======== Entries supplied ========

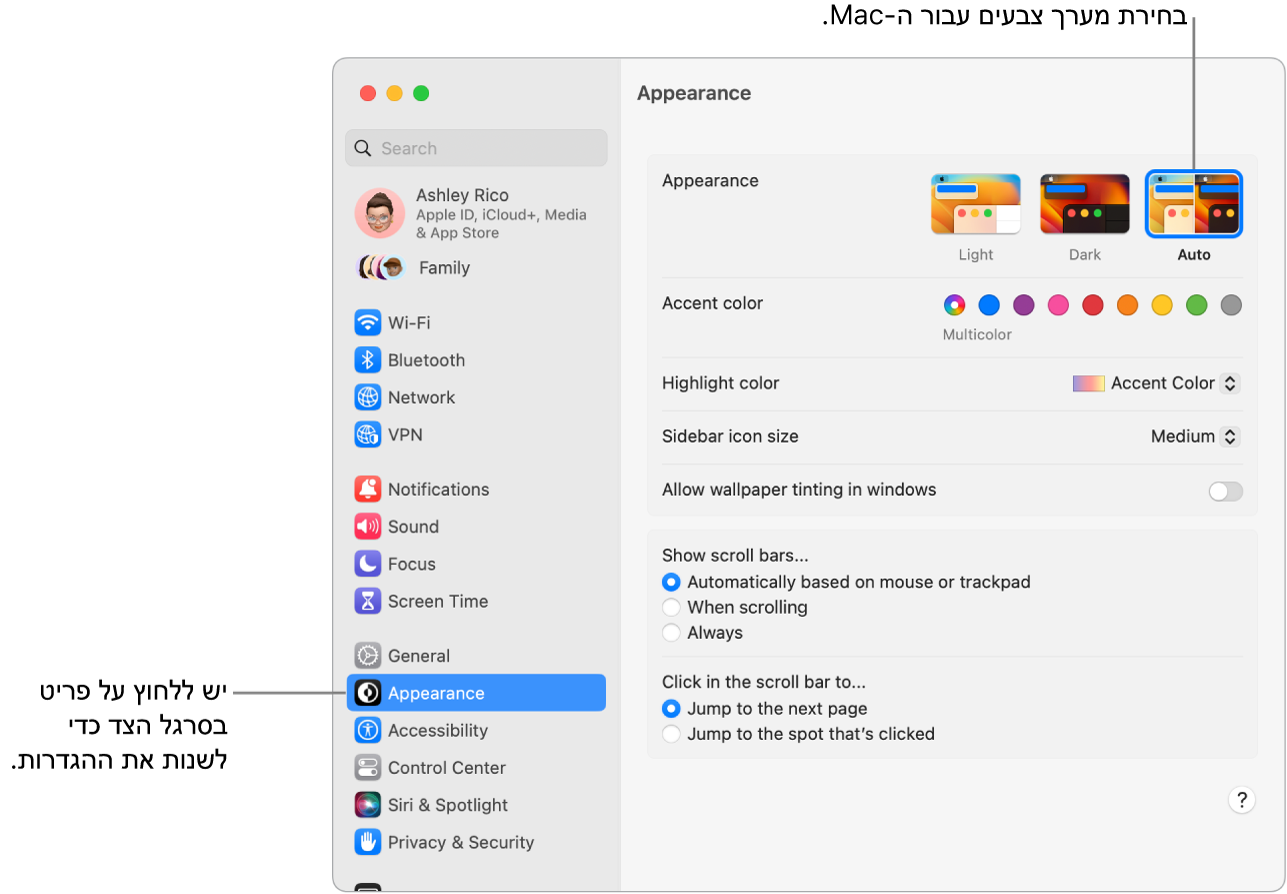
Task: Select the Light appearance option
Action: tap(975, 204)
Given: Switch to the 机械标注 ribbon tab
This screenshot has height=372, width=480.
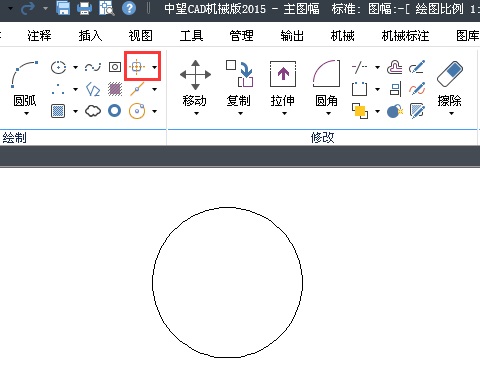Looking at the screenshot, I should pyautogui.click(x=405, y=35).
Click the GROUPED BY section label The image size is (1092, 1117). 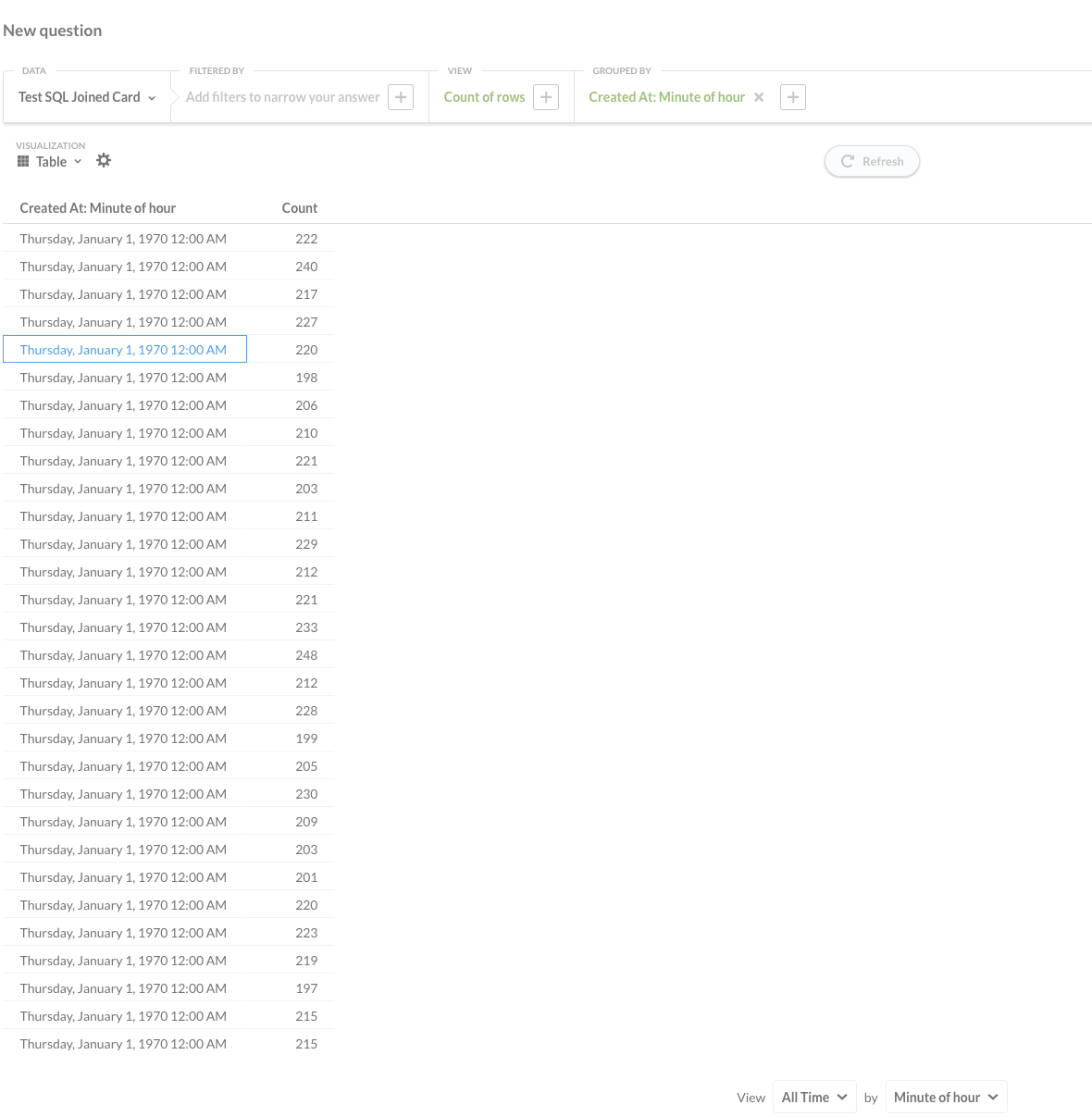pyautogui.click(x=622, y=70)
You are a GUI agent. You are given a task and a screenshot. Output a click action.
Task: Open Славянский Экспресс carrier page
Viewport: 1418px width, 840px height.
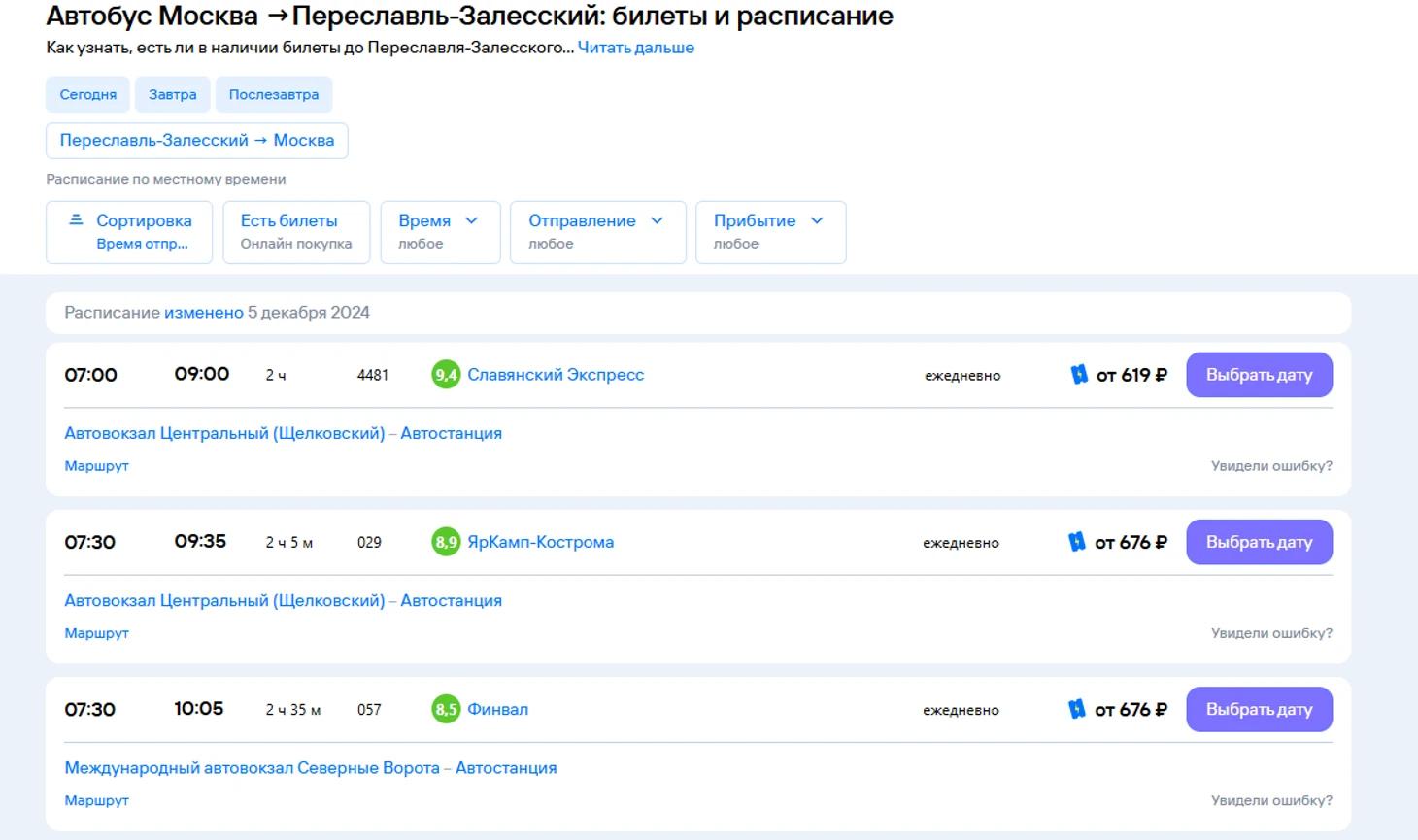555,375
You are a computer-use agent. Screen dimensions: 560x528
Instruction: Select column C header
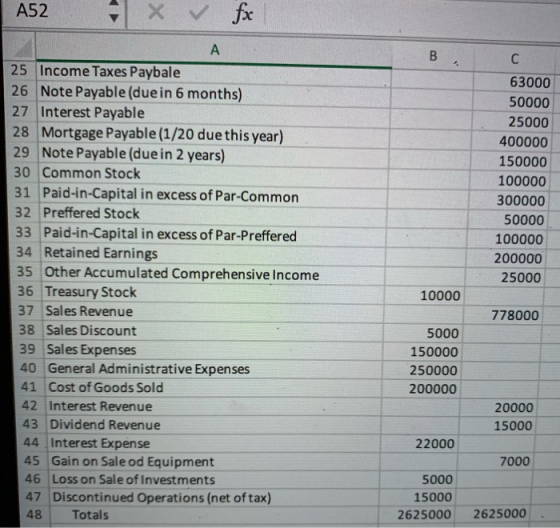click(x=515, y=59)
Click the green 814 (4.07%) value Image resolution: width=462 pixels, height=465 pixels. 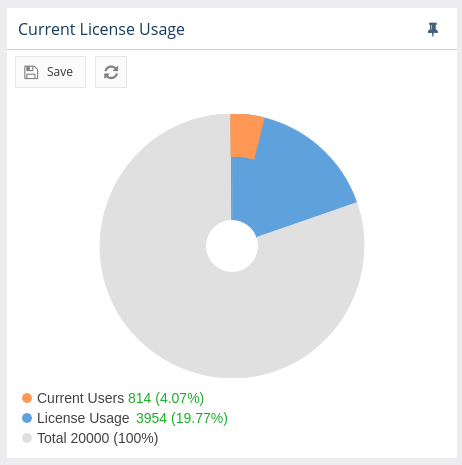(166, 398)
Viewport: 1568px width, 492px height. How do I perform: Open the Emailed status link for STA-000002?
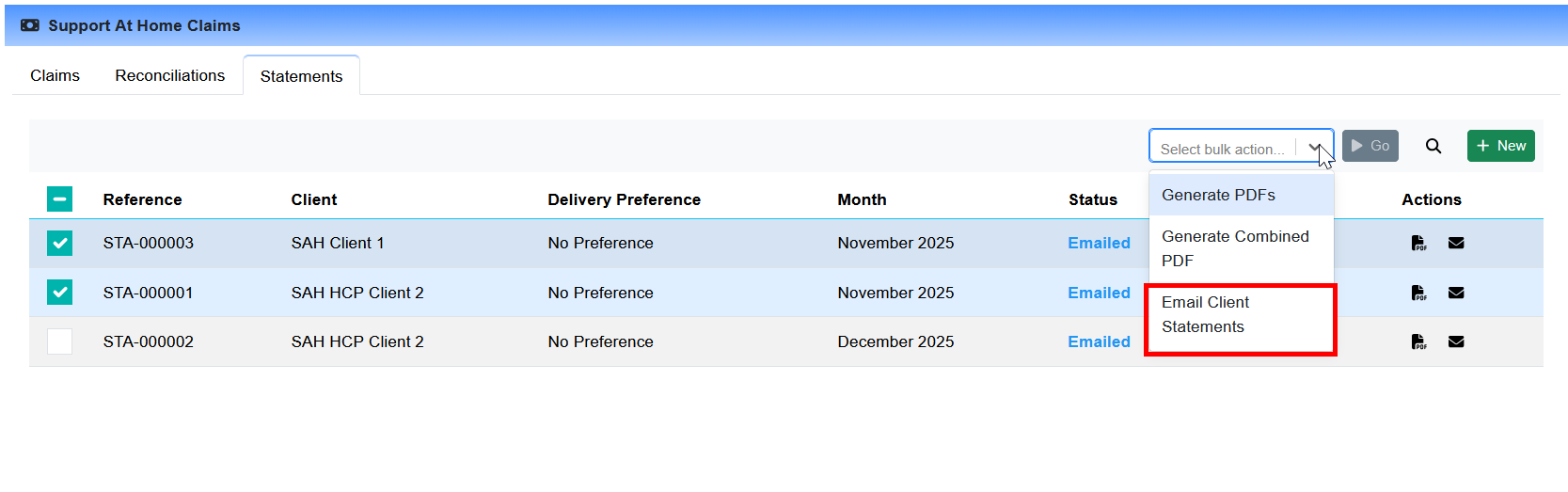coord(1099,341)
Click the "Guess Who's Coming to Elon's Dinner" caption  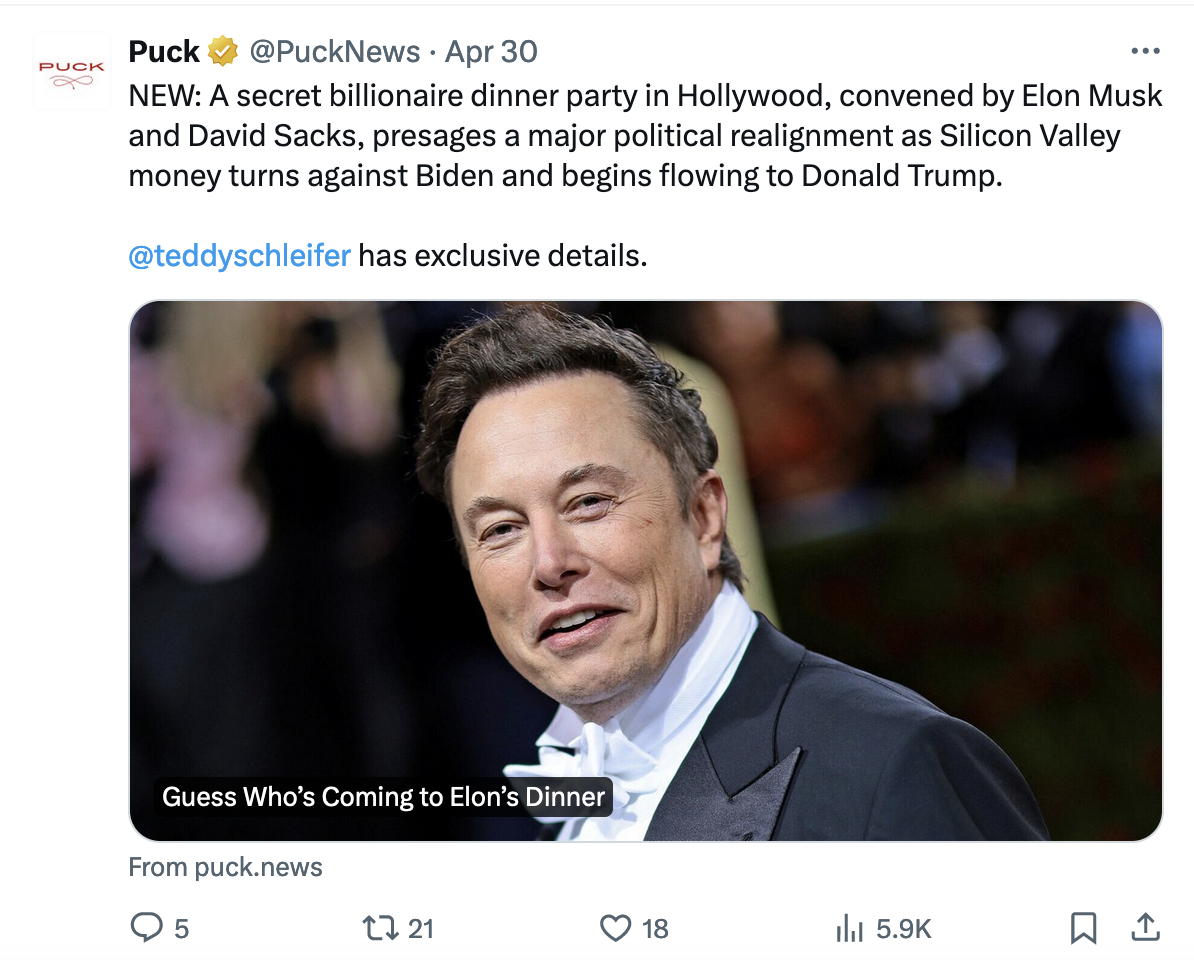[383, 797]
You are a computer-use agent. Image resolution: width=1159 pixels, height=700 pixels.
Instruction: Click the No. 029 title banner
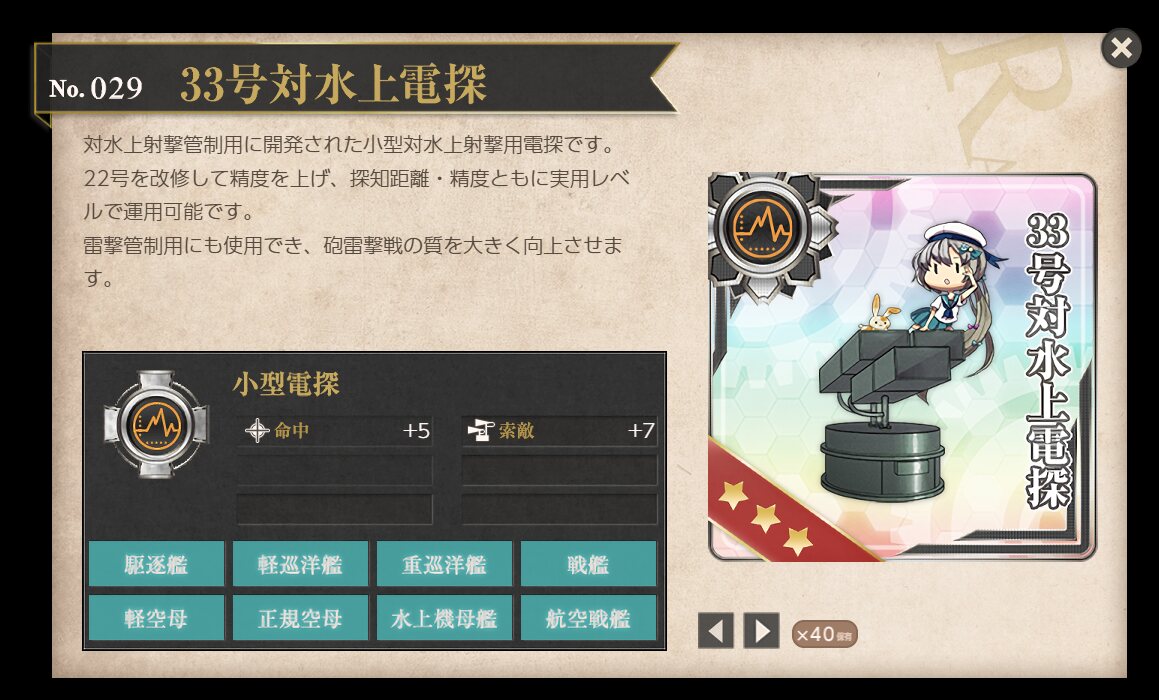355,79
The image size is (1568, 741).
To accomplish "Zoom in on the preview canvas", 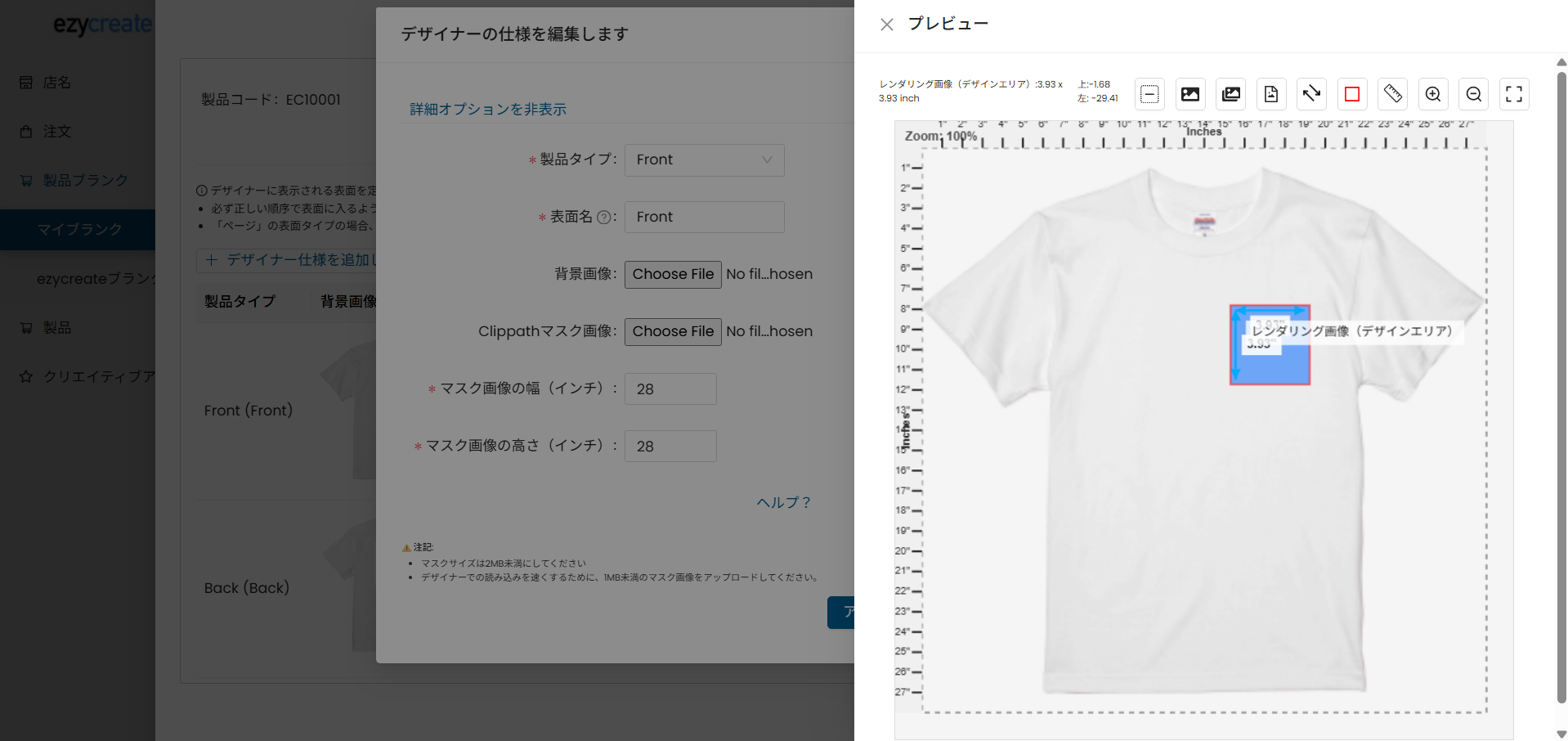I will pos(1433,94).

========

> [Your goal]
All lines above holding the word "agent" make up the answer; copy each one.

> [Answer for this exercise]
You are a GUI agent. You are given a task and a screenshot. Output a click action.
You are a computer-use agent. Screen dimensions: 560x528
You are a computer-use agent. Image resolution: width=1159 pixels, height=700 pixels.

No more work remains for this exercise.